PS3 gpu 2x more powerful than X360 gpu?

bbot

Regular
nv50 versus r500.

Sony claims that the total flops for PS3 is 2tflops while the total flops for X360 is 1tflops. Since we know that most of the gflops comes from the gpu, the question naturally arises: Is nv50, which uses a traditional pipeline, more better than r500, which uses unified shaders? Dave B?
 
I think we need actually info on the workings of the chip. Simply telling us how many transistors it has doesn't tell use how well they come together. Any comparisons between XB360 and PS3 GPUs should wait until we have tech specs, not marketting waffle.
 
For a chip to be 2X more powerful than one coming out less than 6 months before, there would need to be some serious extra cash poured into the project
 
Yes, the designs are different enough that a direct comparison is kind of tough. From what I can tell, I'd say that they are overall pretty similar, but each with different pros / cons.

1) nvidia's has higher raw fill rate
2) ATI's has (essentially) 2X AA "for free" at 720p resolution.

So in the end, the "effective" fill rates at the most common resolution and AA (which I think MS got right) may be similar, or actually in favor of ATI's chip.

1) nVidia's has higher total shader ops per second, but segmented into X vertex ops, and Y pixel shader ops.
2) ATI's has lower shader ops ("Z"), but you should be able to have the flexibillity to balance that power where needed (vertex vs. pixel).

So in the end, if nVidia's hard-wired "balance" turns out to be a good pick where most games sit, it may typically end up effectively faster in shader power.


You might say it this way (speaking in gross generalizations): ATI has "hard wired" fill rate and flexible shading capability. nVidia has "hard wired" shaders, and flexible fill rate capability.

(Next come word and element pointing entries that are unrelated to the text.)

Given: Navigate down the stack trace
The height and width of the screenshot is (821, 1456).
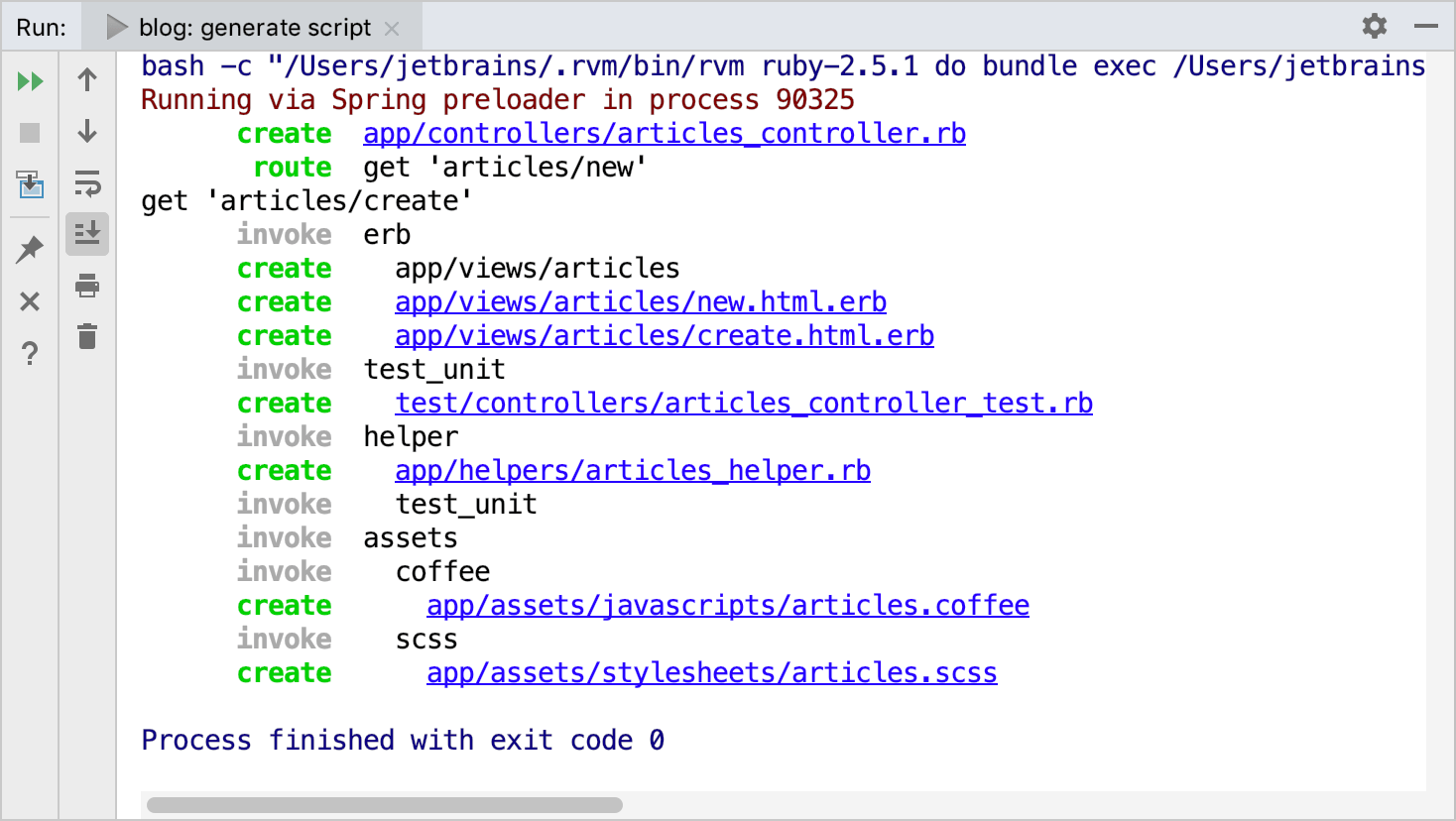Looking at the screenshot, I should click(87, 132).
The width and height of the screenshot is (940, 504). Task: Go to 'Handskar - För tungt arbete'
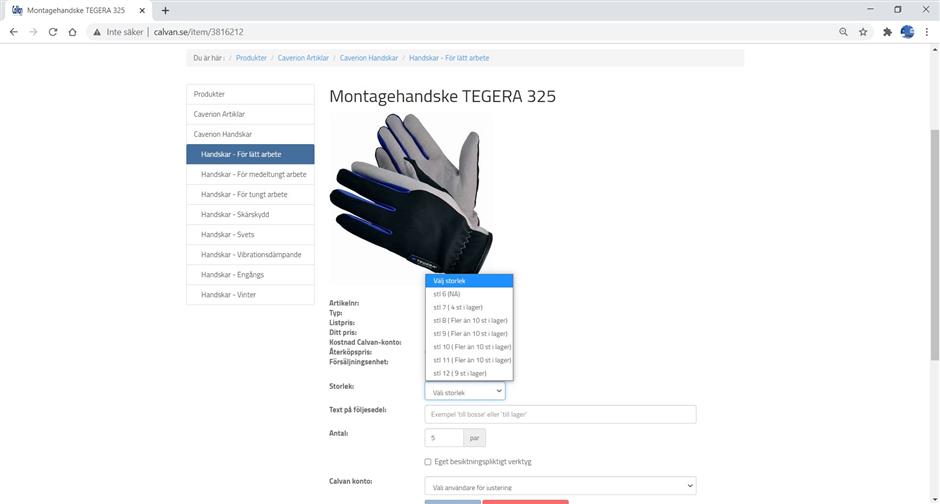244,194
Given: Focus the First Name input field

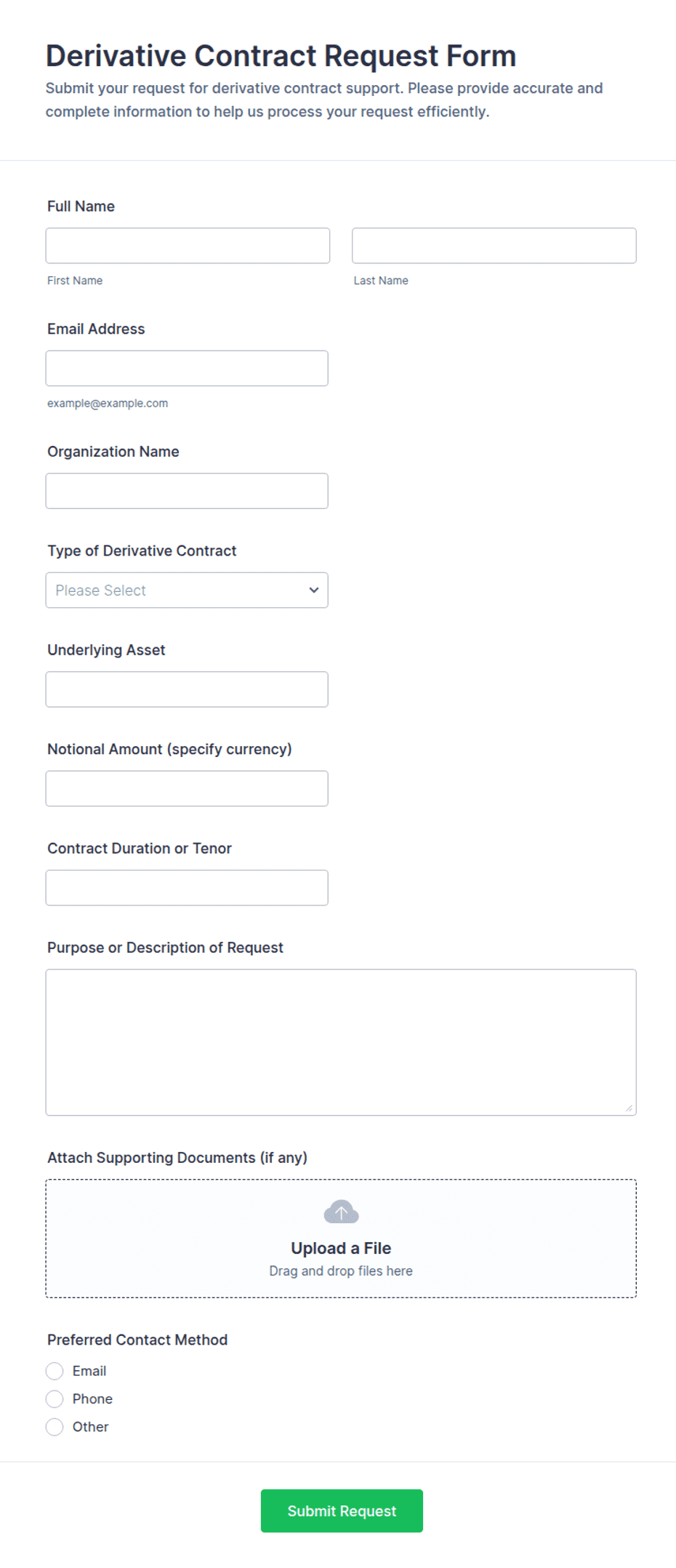Looking at the screenshot, I should coord(188,246).
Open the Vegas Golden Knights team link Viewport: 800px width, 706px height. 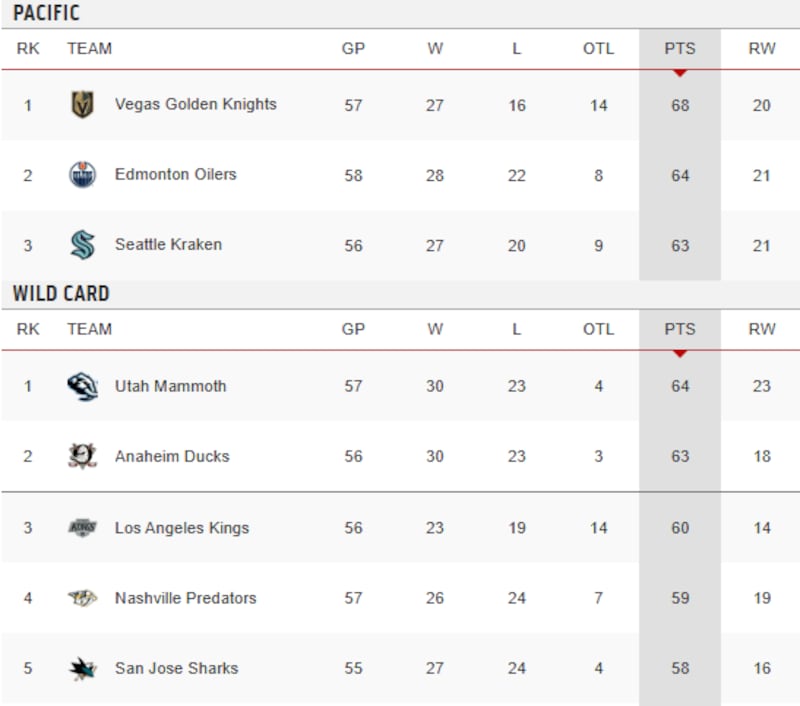195,104
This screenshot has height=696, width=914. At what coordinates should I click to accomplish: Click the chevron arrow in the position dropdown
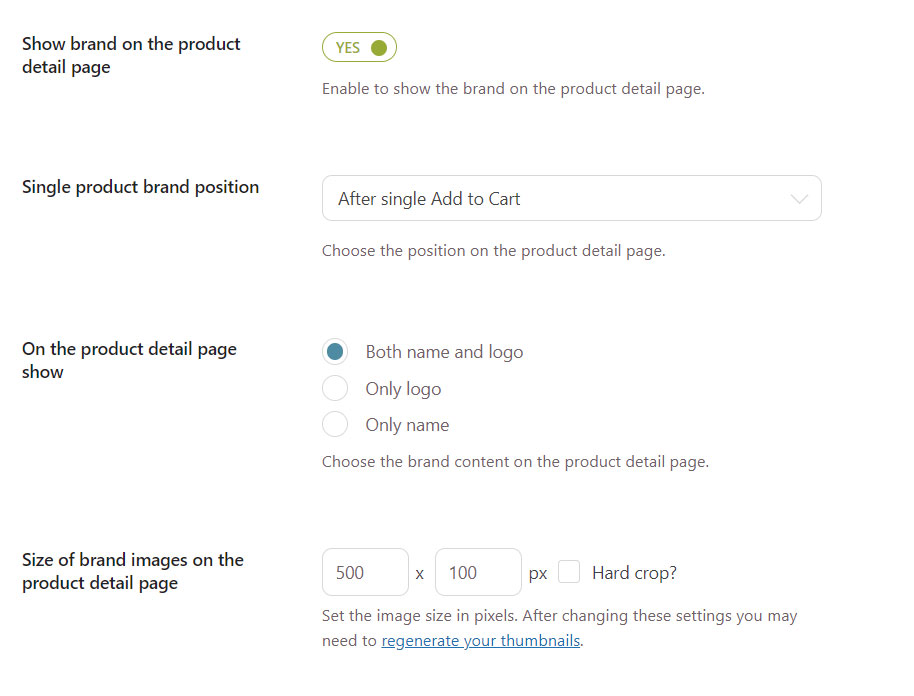pyautogui.click(x=799, y=199)
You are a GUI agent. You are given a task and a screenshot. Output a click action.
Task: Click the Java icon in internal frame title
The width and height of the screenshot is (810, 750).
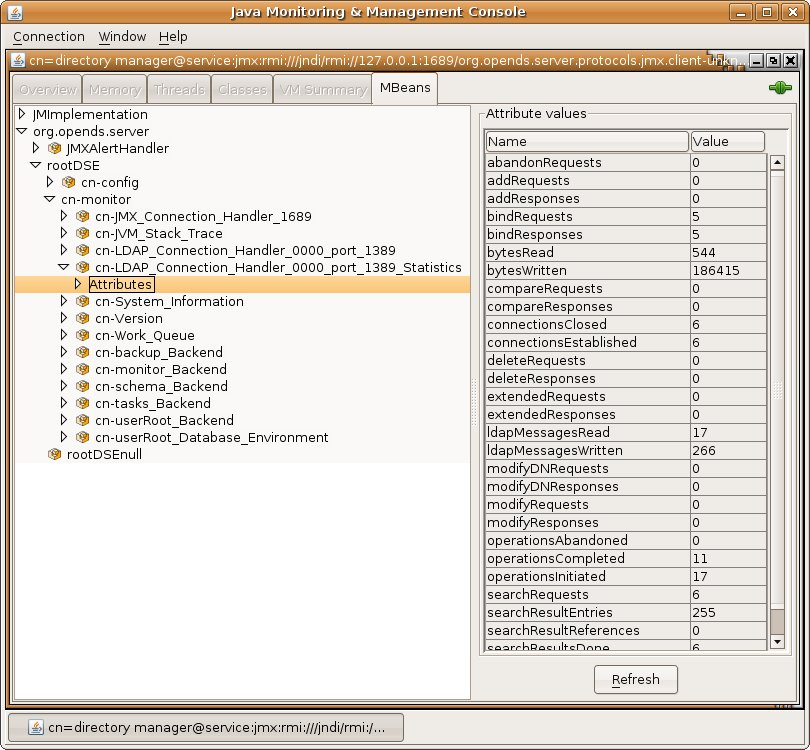click(18, 60)
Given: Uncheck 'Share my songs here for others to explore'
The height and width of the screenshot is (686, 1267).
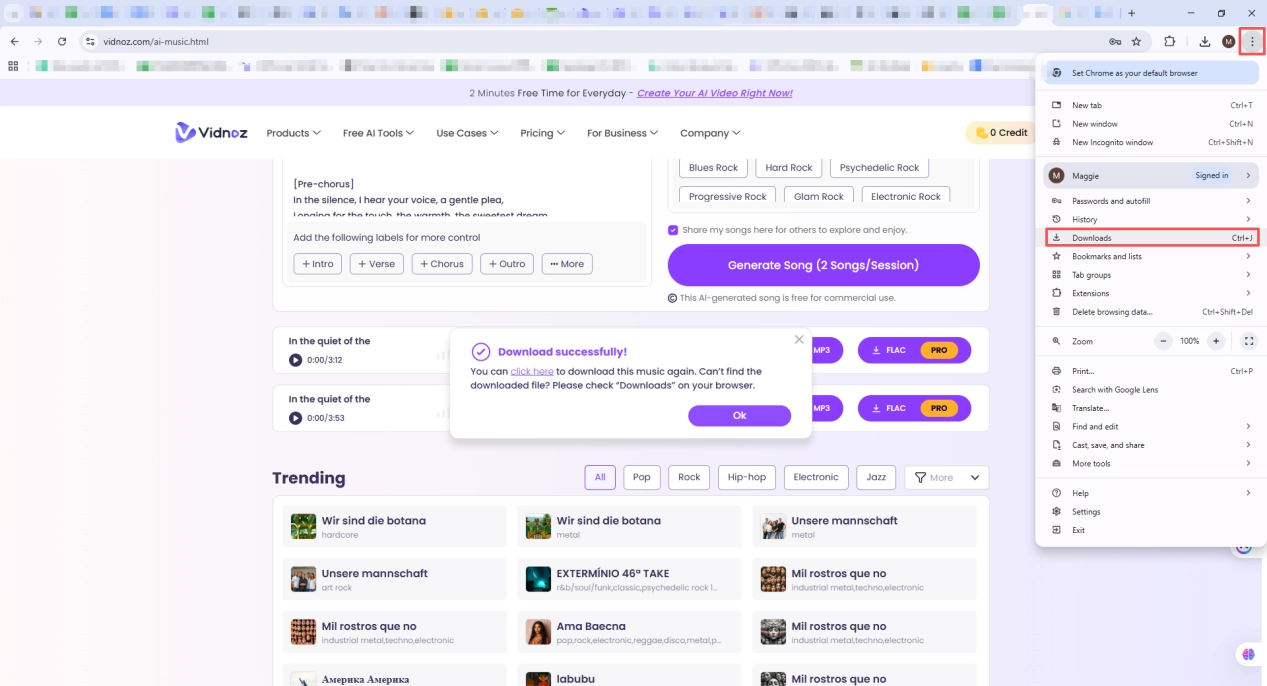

For consoles, I would suspect that ATI's approach is a better fit, but only time will tell.
 
london-boy said:
For a chip to be 2X more powerful than one coming out less than 6 months before, there would need to be some serious extra cash poured into the project

Or just moved from 110 nm to 90nm...
 
nAo said:
Joe DeFuria said:
1) nvidia's has higher raw fill rate
How do you know?

Good question...I thought I read it somewhere, but it may just be my deductive reasoning based on:

1) Assumption that it is more or less a G70 tech shrunk to 90 nm.

I don't think G70 would have any fewer than 16 "fill rate" pipes: (output 16 pixels per clock, minimum).

Could be wrong, though. :)
 
Doesn't the 100+billion shader ops vs the 48billion count for anything? Or is that not a directly comparable metric?
 
I think XB360 will have an advantage in shader processing, but I think PS3 RSX will have the advantage in global illumination and shadows. Most GI and US algorithms are fillrate bound, not shader bound, indeed, they resemble deferred rendering with a number of passes which calculate visibility, occlusion, or intersection information, followed by a final pass with colors everything in.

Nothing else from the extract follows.